De natuurvriendelijkste middelen zijn het plaatsen van vogelkastjes, vleermuizenkastjes of bestrijding van de processierups met sluipwespen. Maar de kennis over hoe effectief die middelen zijn, is gebrekkig door te weinig onderzoek. Want hoeveel eikenprocessierupsen eet een koolmees eigenlijk en zijn die aantallen effectief genoeg? “Dat weten we niet. Dan moet je bijvoorbeeld in een onderzoek naar de processierups ook de ecologie van de koolmees meenemen. Daar is vrij veel geld voor nodig.”
En als je natuurvriendelijke middelen inzet, moet je dat ook wel op een slimme manier doen. “Wat bijvoorbeeld gebeurde was dat een wethouder in februari ineens vogelkastjes ging plaatsen, terwijl koolmezen al in het najaar aan hun nest beginnen. Ook biedt het plaatsen van een vogelkastje geen garantie dat er ook daadwerkelijk een koolmees in komt.” En tijd speelt een rol bij natuurvriendelijke middelen. Het duurt volgens Meerburg meerdere jaren voordat je een natuurlijke bestrijding op hebt gebouwd in een bepaald gebied.
Het KAD kan ambtenaren en beleidsmakers tegen een vergoeding opleiden en helpen en adviseren, maar met een subsidie van enkele tienduizenden euro’s per jaar, blijven onderzoeksmogelijkheden en dus de kennis beperkt.

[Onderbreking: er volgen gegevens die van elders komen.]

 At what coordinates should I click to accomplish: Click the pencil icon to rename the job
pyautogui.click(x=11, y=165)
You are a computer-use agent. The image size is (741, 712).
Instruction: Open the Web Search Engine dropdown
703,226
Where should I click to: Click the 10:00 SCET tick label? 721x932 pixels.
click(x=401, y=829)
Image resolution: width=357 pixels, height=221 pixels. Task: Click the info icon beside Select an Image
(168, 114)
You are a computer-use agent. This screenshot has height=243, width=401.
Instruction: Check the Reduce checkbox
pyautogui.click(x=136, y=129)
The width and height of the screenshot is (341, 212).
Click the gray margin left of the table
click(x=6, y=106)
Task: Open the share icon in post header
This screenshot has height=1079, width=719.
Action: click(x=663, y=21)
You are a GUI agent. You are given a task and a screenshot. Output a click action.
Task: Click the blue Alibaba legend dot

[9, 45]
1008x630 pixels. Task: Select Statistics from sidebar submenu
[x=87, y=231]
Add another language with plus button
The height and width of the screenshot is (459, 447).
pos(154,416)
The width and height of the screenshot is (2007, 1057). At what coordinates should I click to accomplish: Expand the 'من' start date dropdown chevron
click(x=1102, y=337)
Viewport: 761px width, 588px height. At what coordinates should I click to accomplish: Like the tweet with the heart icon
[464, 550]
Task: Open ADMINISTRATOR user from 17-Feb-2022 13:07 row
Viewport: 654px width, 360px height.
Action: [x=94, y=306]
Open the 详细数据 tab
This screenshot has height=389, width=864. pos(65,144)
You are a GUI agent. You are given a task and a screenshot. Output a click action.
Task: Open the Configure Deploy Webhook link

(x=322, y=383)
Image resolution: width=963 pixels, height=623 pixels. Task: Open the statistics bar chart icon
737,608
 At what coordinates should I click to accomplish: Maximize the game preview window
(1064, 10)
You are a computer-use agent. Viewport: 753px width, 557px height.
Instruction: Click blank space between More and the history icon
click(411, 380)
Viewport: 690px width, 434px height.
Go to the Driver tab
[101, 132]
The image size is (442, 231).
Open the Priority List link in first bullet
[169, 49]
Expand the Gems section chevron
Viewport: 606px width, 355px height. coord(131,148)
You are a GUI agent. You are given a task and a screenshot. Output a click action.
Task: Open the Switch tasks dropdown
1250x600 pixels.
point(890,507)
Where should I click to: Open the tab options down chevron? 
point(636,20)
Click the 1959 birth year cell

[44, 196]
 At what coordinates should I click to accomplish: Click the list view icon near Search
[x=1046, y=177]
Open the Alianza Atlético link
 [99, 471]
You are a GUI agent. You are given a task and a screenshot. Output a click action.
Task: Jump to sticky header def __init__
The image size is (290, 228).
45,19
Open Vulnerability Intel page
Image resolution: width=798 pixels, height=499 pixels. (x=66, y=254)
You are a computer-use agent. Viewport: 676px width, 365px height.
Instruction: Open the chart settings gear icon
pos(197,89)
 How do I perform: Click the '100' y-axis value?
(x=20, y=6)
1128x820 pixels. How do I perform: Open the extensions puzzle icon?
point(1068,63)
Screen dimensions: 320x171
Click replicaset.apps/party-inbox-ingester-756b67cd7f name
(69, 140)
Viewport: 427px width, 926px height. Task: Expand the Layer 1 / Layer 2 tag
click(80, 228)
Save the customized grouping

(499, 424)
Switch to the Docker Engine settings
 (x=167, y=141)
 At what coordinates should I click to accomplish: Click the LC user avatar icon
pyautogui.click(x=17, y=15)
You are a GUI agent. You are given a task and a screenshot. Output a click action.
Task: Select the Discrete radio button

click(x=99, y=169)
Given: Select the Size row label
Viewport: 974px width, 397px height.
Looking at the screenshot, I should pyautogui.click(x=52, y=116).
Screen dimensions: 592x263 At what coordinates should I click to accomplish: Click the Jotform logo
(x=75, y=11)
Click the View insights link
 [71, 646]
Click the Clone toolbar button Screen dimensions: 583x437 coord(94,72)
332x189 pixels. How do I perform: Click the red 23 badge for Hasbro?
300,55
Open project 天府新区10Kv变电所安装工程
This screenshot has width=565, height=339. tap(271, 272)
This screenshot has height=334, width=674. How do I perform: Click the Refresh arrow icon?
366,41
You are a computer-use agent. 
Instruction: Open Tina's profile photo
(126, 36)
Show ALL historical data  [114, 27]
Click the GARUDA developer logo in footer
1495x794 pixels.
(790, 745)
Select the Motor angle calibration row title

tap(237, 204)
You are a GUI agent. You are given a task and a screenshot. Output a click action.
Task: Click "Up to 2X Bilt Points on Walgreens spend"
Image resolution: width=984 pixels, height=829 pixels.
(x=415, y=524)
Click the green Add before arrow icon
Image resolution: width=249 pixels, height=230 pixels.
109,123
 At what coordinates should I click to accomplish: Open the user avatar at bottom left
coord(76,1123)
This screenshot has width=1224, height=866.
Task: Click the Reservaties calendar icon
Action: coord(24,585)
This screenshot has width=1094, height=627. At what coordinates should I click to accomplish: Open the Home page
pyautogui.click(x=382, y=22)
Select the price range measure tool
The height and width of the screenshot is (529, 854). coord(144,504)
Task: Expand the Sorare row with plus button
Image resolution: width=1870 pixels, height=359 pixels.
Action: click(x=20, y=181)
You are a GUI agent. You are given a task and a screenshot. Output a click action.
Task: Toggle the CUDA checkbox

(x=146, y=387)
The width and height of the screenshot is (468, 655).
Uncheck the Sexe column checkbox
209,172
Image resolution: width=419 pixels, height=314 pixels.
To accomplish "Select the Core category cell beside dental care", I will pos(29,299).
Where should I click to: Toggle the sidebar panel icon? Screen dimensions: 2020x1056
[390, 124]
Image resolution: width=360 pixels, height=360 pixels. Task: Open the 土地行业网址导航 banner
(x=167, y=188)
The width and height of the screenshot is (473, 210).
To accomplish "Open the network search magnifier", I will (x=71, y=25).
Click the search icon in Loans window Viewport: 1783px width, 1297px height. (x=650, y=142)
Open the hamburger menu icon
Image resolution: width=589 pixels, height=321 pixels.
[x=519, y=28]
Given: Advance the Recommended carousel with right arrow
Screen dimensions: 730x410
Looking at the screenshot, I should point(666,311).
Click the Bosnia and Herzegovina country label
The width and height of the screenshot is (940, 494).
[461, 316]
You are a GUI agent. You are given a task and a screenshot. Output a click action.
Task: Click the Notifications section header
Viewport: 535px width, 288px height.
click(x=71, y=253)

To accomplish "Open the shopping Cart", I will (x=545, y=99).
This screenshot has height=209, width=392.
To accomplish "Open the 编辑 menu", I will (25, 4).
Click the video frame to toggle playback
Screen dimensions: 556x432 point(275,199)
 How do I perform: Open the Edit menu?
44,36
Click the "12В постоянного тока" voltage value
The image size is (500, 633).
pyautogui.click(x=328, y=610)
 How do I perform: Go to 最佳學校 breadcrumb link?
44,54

Gemeenten beter faciliteren
En dat iedere gemeente door de decentralisatie alles naar eigen inzicht en budget doet, helpt ook niet. “We zitten nu eenmaal in de gedecentraliseerde rol en de overheid legt verantwoordelijkheid bij gemeenten en de provincie en anderen. Dat is een feit. Maar je zou als centrale overheid moeten zeggen, hoe kunnen we die gemeenten faciliteren zodat ze hun taak goed uit kunnen voeren?”
Ook monitoring van plaagdieren gebeurt niet meer centraal. Meerburg: “De ene gemeente houdt het bij wijze van spreke bij op de achterkant van een bierviltje en de ander heel uitgebreid in een excelbestand.”
Veel meldingen van overlast door plaagdieren
Ondanks die ongeorganiseerde monitoring, merkte het KAD vorig jaar dat er meer problemen lijken te zijn. Particulieren kunnen overlast door plaagdieren namelijk melden bij het KAD. “We hebben in 2020 al 1160 meldingen ontvangen. Dat zijn er veertig procent meer dan in 2021. Misschien komt het doordat door corona mensen meer thuis zijn en dus meer beestjes zien. Of misschien veranderen de gedragspatronen van beestjes doordat restaurants dicht zijn. Er gebeurt nu heel veel in plaagdierenland. En we weten weinig.”